THE TASK: When you reach the records below, output each one exactly.

Stored items
------------------------------------------------------------

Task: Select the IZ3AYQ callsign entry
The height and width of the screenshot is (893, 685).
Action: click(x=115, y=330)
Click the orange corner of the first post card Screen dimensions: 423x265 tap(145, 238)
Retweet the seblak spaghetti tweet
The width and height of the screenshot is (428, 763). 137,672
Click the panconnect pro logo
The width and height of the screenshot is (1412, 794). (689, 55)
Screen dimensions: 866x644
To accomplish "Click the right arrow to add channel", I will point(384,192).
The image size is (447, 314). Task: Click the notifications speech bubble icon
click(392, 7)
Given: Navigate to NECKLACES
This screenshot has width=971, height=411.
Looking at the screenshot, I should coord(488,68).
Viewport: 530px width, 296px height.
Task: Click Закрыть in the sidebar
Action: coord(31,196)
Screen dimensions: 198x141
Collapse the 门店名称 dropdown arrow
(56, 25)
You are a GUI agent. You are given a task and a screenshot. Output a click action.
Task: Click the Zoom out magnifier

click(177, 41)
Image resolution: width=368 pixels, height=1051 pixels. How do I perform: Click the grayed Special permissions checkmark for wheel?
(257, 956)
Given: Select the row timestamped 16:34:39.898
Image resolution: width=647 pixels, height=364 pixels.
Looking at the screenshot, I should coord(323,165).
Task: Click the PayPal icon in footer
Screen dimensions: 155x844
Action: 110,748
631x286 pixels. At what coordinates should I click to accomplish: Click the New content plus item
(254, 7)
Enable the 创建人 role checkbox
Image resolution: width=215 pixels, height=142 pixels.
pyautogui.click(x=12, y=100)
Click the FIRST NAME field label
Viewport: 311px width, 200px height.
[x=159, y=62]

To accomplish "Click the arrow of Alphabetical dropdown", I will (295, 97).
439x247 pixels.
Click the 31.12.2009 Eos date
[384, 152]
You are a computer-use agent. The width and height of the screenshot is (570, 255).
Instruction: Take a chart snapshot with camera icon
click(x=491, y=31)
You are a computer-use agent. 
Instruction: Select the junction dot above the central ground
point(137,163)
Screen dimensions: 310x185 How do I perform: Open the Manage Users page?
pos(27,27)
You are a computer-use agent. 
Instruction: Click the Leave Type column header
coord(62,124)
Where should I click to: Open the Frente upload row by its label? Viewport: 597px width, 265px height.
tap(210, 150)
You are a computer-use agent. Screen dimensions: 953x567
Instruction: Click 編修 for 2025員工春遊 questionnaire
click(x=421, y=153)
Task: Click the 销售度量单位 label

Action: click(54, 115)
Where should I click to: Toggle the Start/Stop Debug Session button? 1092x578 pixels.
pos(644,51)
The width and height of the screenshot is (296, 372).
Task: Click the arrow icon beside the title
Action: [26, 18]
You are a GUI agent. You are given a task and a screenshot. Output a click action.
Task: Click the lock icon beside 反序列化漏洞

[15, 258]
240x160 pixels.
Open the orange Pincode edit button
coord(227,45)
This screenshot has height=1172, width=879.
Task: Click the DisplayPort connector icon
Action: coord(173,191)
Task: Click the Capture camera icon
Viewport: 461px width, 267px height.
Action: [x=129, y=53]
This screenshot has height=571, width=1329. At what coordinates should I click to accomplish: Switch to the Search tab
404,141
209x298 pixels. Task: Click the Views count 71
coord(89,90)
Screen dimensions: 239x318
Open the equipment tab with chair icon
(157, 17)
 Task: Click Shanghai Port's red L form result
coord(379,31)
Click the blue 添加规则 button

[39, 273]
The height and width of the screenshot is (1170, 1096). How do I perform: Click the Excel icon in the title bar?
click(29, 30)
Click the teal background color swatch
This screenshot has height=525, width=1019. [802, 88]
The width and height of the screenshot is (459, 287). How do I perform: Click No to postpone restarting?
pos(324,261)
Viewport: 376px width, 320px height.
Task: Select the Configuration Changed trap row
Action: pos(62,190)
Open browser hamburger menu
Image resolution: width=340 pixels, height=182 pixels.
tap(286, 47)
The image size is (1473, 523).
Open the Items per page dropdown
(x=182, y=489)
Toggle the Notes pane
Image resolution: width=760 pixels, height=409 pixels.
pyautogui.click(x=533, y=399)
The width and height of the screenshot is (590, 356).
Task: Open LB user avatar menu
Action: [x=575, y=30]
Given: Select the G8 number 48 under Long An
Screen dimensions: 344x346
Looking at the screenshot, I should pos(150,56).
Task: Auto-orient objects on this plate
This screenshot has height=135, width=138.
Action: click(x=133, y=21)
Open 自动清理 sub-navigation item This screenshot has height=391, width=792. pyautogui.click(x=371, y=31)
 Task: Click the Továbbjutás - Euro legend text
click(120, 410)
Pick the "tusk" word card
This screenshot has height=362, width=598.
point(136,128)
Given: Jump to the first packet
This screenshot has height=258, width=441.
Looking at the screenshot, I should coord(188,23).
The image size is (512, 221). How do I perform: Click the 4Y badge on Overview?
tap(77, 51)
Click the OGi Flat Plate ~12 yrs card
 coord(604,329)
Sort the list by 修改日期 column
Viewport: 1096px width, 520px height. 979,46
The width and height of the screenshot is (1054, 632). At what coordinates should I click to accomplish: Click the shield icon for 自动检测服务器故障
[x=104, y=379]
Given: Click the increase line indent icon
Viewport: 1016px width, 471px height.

------------------------------------------------------------

RESULT BELOW:
Task: Select the IZ3AYQ callsign entry
The height and width of the screenshot is (893, 685).
Action: click(x=115, y=330)
Click the orange corner of the first post card Screen dimensions: 423x265 tap(145, 238)
Retweet the seblak spaghetti tweet
The width and height of the screenshot is (428, 763). 137,672
Click the panconnect pro logo
The width and height of the screenshot is (1412, 794). (689, 55)
Screen dimensions: 866x644
To accomplish "Click the right arrow to add channel", I will point(384,192).
The image size is (447, 314). Task: Click the notifications speech bubble icon
click(392, 7)
Given: Navigate to NECKLACES
This screenshot has width=971, height=411.
Looking at the screenshot, I should coord(488,68).
Viewport: 530px width, 296px height.
Task: Click Закрыть in the sidebar
Action: coord(31,196)
Screen dimensions: 198x141
Collapse the 门店名称 dropdown arrow
(56, 25)
You are a GUI agent. You are given a task and a screenshot. Output a click action.
Task: Click the Zoom out magnifier

click(177, 41)
Image resolution: width=368 pixels, height=1051 pixels. How do I perform: Click the grayed Special permissions checkmark for wheel?
(257, 956)
Given: Select the row timestamped 16:34:39.898
Image resolution: width=647 pixels, height=364 pixels.
Looking at the screenshot, I should coord(323,165).
Task: Click the PayPal icon in footer
Screen dimensions: 155x844
Action: 110,748
631x286 pixels. At what coordinates should I click to accomplish: Click the New content plus item
(254, 7)
Enable the 创建人 role checkbox
Image resolution: width=215 pixels, height=142 pixels.
pyautogui.click(x=12, y=100)
Click the FIRST NAME field label
Viewport: 311px width, 200px height.
[x=159, y=62]

To accomplish "Click the arrow of Alphabetical dropdown", I will (295, 97).
439x247 pixels.
Click the 31.12.2009 Eos date
[384, 152]
You are a computer-use agent. The width and height of the screenshot is (570, 255).
Instruction: Take a chart snapshot with camera icon
click(x=491, y=31)
You are a computer-use agent. 
Instruction: Select the junction dot above the central ground
point(137,163)
Screen dimensions: 310x185 How do I perform: Open the Manage Users page?
pos(27,27)
You are a computer-use agent. 
Instruction: Click the Leave Type column header
coord(62,124)
Where should I click to: Open the Frente upload row by its label? Viewport: 597px width, 265px height.
tap(210, 150)
You are a computer-use agent. Screen dimensions: 953x567
Instruction: Click 編修 for 2025員工春遊 questionnaire
click(x=421, y=153)
Task: Click the 销售度量单位 label

Action: click(54, 115)
Where should I click to: Toggle the Start/Stop Debug Session button? 1092x578 pixels.
pos(644,51)
The width and height of the screenshot is (296, 372).
Task: Click the arrow icon beside the title
Action: [26, 18]
You are a GUI agent. You are given a task and a screenshot. Output a click action.
Task: Click the lock icon beside 反序列化漏洞

[15, 258]
240x160 pixels.
Open the orange Pincode edit button
coord(227,45)
This screenshot has height=1172, width=879.
Task: Click the DisplayPort connector icon
Action: coord(173,191)
Task: Click the Capture camera icon
Viewport: 461px width, 267px height.
Action: [x=129, y=53]
This screenshot has height=571, width=1329. At what coordinates should I click to accomplish: Switch to the Search tab
404,141
209x298 pixels. Task: Click the Views count 71
coord(89,90)
Screen dimensions: 239x318
Open the equipment tab with chair icon
(157, 17)
 Task: Click Shanghai Port's red L form result
coord(379,31)
Click the blue 添加规则 button

[39, 273]
The height and width of the screenshot is (1170, 1096). How do I perform: Click the Excel icon in the title bar?
click(29, 30)
Click the teal background color swatch
This screenshot has height=525, width=1019. [802, 88]
The width and height of the screenshot is (459, 287). How do I perform: Click No to postpone restarting?
pos(324,261)
Viewport: 376px width, 320px height.
Task: Select the Configuration Changed trap row
Action: pos(62,190)
Open browser hamburger menu
Image resolution: width=340 pixels, height=182 pixels.
tap(286, 47)
The image size is (1473, 523).
Open the Items per page dropdown
(x=182, y=489)
Toggle the Notes pane
Image resolution: width=760 pixels, height=409 pixels.
pyautogui.click(x=533, y=399)
The width and height of the screenshot is (590, 356).
Task: Open LB user avatar menu
Action: [x=575, y=30]
Given: Select the G8 number 48 under Long An
Screen dimensions: 344x346
Looking at the screenshot, I should pos(150,56).
Task: Auto-orient objects on this plate
This screenshot has height=135, width=138.
Action: click(x=133, y=21)
Open 自动清理 sub-navigation item This screenshot has height=391, width=792. pyautogui.click(x=371, y=31)
 Task: Click the Továbbjutás - Euro legend text
click(120, 410)
Pick the "tusk" word card
This screenshot has height=362, width=598.
point(136,128)
Given: Jump to the first packet
This screenshot has height=258, width=441.
Looking at the screenshot, I should coord(188,23).
The image size is (512, 221). How do I perform: Click the 4Y badge on Overview?
tap(77, 51)
Click the OGi Flat Plate ~12 yrs card
 coord(604,329)
Sort the list by 修改日期 column
Viewport: 1096px width, 520px height. 979,46
The width and height of the screenshot is (1054, 632). At what coordinates should I click to accomplish: Click the shield icon for 自动检测服务器故障
[x=104, y=379]
Given: Click the increase line indent icon
Viewport: 1016px width, 471px height.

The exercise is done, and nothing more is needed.